SET TASK – Copy the following lines verbatim, in full.

Text and item location entries:
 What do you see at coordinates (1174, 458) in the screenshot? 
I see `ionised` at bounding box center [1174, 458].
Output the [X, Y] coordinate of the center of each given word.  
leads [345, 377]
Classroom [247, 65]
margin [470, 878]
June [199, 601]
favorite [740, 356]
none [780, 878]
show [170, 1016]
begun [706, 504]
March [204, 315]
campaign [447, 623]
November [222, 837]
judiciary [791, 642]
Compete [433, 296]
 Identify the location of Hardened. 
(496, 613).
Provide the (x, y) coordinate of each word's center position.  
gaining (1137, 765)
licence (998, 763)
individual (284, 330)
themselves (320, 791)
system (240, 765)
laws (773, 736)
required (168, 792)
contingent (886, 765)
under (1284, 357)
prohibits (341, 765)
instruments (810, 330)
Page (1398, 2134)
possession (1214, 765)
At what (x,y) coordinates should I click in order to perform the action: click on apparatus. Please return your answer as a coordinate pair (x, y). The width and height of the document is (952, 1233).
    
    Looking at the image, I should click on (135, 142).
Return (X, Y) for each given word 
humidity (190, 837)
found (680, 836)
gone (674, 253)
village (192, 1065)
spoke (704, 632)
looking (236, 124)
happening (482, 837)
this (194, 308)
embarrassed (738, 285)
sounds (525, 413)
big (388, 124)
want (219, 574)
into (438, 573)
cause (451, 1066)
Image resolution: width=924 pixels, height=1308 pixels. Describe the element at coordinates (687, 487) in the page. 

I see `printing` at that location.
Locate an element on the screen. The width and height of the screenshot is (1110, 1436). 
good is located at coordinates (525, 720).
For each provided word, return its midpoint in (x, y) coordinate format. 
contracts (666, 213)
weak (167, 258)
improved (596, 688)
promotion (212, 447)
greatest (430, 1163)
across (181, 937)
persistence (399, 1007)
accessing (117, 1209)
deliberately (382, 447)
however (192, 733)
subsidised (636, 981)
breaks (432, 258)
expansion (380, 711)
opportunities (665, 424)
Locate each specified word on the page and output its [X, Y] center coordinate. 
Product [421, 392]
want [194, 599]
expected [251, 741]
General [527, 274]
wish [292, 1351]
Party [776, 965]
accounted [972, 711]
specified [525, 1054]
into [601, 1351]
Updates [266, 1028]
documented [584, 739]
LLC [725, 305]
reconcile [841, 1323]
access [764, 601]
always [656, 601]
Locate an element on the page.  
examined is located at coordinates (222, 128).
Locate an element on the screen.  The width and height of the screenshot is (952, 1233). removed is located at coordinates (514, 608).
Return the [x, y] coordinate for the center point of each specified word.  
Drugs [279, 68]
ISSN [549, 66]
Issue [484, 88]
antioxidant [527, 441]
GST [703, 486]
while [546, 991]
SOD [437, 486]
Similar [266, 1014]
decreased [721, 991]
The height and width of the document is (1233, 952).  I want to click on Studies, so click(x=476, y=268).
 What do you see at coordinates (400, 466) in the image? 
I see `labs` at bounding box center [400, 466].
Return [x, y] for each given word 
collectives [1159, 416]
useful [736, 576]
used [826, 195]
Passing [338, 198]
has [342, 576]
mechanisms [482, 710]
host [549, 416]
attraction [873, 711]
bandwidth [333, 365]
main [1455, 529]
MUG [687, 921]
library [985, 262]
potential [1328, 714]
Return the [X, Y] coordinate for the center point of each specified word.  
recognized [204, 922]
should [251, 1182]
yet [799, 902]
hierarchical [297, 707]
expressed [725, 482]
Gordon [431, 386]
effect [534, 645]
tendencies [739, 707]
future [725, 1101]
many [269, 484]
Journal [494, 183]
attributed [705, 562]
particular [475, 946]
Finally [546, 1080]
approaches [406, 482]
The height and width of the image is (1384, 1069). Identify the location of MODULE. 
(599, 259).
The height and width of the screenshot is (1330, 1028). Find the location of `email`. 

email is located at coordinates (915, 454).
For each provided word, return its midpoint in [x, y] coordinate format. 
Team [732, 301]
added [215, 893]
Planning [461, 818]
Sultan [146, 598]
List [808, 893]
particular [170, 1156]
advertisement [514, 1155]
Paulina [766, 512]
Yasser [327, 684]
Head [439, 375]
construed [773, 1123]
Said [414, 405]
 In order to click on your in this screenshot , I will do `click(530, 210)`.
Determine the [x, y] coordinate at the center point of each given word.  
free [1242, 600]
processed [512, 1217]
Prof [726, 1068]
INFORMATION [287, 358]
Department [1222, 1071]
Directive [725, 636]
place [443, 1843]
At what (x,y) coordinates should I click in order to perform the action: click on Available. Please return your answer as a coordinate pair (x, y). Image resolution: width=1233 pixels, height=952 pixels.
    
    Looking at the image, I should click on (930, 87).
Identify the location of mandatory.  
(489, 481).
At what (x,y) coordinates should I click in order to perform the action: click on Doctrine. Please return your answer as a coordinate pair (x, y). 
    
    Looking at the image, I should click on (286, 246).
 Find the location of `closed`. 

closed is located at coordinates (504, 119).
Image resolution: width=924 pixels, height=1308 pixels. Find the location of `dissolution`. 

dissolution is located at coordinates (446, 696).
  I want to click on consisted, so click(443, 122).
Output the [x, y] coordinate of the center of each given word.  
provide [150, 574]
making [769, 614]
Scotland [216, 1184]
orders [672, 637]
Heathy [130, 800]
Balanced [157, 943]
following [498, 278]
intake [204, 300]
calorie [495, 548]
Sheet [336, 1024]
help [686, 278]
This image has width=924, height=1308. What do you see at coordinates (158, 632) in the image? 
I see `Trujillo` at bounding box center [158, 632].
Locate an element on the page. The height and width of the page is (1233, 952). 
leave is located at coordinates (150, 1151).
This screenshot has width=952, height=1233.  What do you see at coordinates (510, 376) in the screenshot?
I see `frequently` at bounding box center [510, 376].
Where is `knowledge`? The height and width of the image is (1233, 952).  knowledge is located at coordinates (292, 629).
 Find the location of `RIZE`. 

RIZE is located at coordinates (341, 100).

THE OUTPUT –
 What do you see at coordinates (1174, 458) in the screenshot? 
I see `ionised` at bounding box center [1174, 458].
Output the [X, Y] coordinate of the center of each given word.  
leads [345, 377]
Classroom [247, 65]
margin [470, 878]
June [199, 601]
favorite [740, 356]
none [780, 878]
show [170, 1016]
begun [706, 504]
March [204, 315]
campaign [447, 623]
November [222, 837]
judiciary [791, 642]
Compete [433, 296]
 Identify the location of Hardened. 
(496, 613).
Provide the (x, y) coordinate of each word's center position.  
gaining (1137, 765)
licence (998, 763)
individual (284, 330)
themselves (320, 791)
system (240, 765)
laws (773, 736)
required (168, 792)
contingent (886, 765)
under (1284, 357)
prohibits (341, 765)
instruments (810, 330)
Page (1398, 2134)
possession (1214, 765)
At what (x,y) coordinates should I click in order to perform the action: click on apparatus. Please return your answer as a coordinate pair (x, y). The width and height of the document is (952, 1233).
    
    Looking at the image, I should click on (135, 142).
Return (X, Y) for each given word 
humidity (190, 837)
found (680, 836)
gone (674, 253)
village (192, 1065)
spoke (704, 632)
looking (236, 124)
happening (482, 837)
this (194, 308)
embarrassed (738, 285)
sounds (525, 413)
big (388, 124)
want (219, 574)
into (438, 573)
cause (451, 1066)
Image resolution: width=924 pixels, height=1308 pixels. Describe the element at coordinates (687, 487) in the page. 

I see `printing` at that location.
Locate an element on the screen. The width and height of the screenshot is (1110, 1436). 
good is located at coordinates (525, 720).
For each provided word, return its midpoint in (x, y) coordinate format. 
contracts (666, 213)
weak (167, 258)
improved (596, 688)
promotion (212, 447)
greatest (430, 1163)
across (181, 937)
persistence (399, 1007)
accessing (117, 1209)
deliberately (382, 447)
however (192, 733)
subsidised (636, 981)
breaks (432, 258)
expansion (380, 711)
opportunities (665, 424)
Locate each specified word on the page and output its [X, Y] center coordinate. 
Product [421, 392]
want [194, 599]
expected [251, 741]
General [527, 274]
wish [292, 1351]
Party [776, 965]
accounted [972, 711]
specified [525, 1054]
into [601, 1351]
Updates [266, 1028]
documented [584, 739]
LLC [725, 305]
reconcile [841, 1323]
access [764, 601]
always [656, 601]
Locate an element on the page.  
examined is located at coordinates (222, 128).
Locate an element on the screen.  The width and height of the screenshot is (952, 1233). removed is located at coordinates (514, 608).
Return the [x, y] coordinate for the center point of each specified word.  
Drugs [279, 68]
ISSN [549, 66]
Issue [484, 88]
antioxidant [527, 441]
GST [703, 486]
while [546, 991]
SOD [437, 486]
Similar [266, 1014]
decreased [721, 991]
The height and width of the document is (1233, 952).  I want to click on Studies, so click(x=476, y=268).
 What do you see at coordinates (400, 466) in the image? 
I see `labs` at bounding box center [400, 466].
Return [x, y] for each given word 
collectives [1159, 416]
useful [736, 576]
used [826, 195]
Passing [338, 198]
has [342, 576]
mechanisms [482, 710]
host [549, 416]
attraction [873, 711]
bandwidth [333, 365]
main [1455, 529]
MUG [687, 921]
library [985, 262]
potential [1328, 714]
Return the [X, Y] coordinate for the center point of each specified word.  
recognized [204, 922]
should [251, 1182]
yet [799, 902]
hierarchical [297, 707]
expressed [725, 482]
Gordon [431, 386]
effect [534, 645]
tendencies [739, 707]
future [725, 1101]
many [269, 484]
Journal [494, 183]
attributed [705, 562]
particular [475, 946]
Finally [546, 1080]
approaches [406, 482]
The height and width of the image is (1384, 1069). Identify the location of MODULE. 
(599, 259).
The height and width of the screenshot is (1330, 1028). Find the location of `email`. 

email is located at coordinates (915, 454).
For each provided word, return its midpoint in [x, y] coordinate format. 
Team [732, 301]
added [215, 893]
Planning [461, 818]
Sultan [146, 598]
List [808, 893]
particular [170, 1156]
advertisement [514, 1155]
Paulina [766, 512]
Yasser [327, 684]
Head [439, 375]
construed [773, 1123]
Said [414, 405]
 In order to click on your in this screenshot , I will do `click(530, 210)`.
Determine the [x, y] coordinate at the center point of each given word.  
free [1242, 600]
processed [512, 1217]
Prof [726, 1068]
INFORMATION [287, 358]
Department [1222, 1071]
Directive [725, 636]
place [443, 1843]
At what (x,y) coordinates should I click in order to perform the action: click on Available. Please return your answer as a coordinate pair (x, y). Image resolution: width=1233 pixels, height=952 pixels.
    
    Looking at the image, I should click on (930, 87).
Identify the location of mandatory.  
(489, 481).
At what (x,y) coordinates should I click in order to perform the action: click on Doctrine. Please return your answer as a coordinate pair (x, y). 
    
    Looking at the image, I should click on (286, 246).
 Find the location of `closed`. 

closed is located at coordinates (504, 119).
Image resolution: width=924 pixels, height=1308 pixels. Find the location of `dissolution`. 

dissolution is located at coordinates (446, 696).
  I want to click on consisted, so click(443, 122).
Output the [x, y] coordinate of the center of each given word.  
provide [150, 574]
making [769, 614]
Scotland [216, 1184]
orders [672, 637]
Heathy [130, 800]
Balanced [157, 943]
following [498, 278]
intake [204, 300]
calorie [495, 548]
Sheet [336, 1024]
help [686, 278]
This image has width=924, height=1308. What do you see at coordinates (158, 632) in the image? 
I see `Trujillo` at bounding box center [158, 632].
Locate an element on the page. The height and width of the page is (1233, 952). 
leave is located at coordinates (150, 1151).
This screenshot has width=952, height=1233.  What do you see at coordinates (510, 376) in the screenshot?
I see `frequently` at bounding box center [510, 376].
Where is `knowledge`? The height and width of the image is (1233, 952).  knowledge is located at coordinates (292, 629).
 Find the location of `RIZE`. 

RIZE is located at coordinates (341, 100).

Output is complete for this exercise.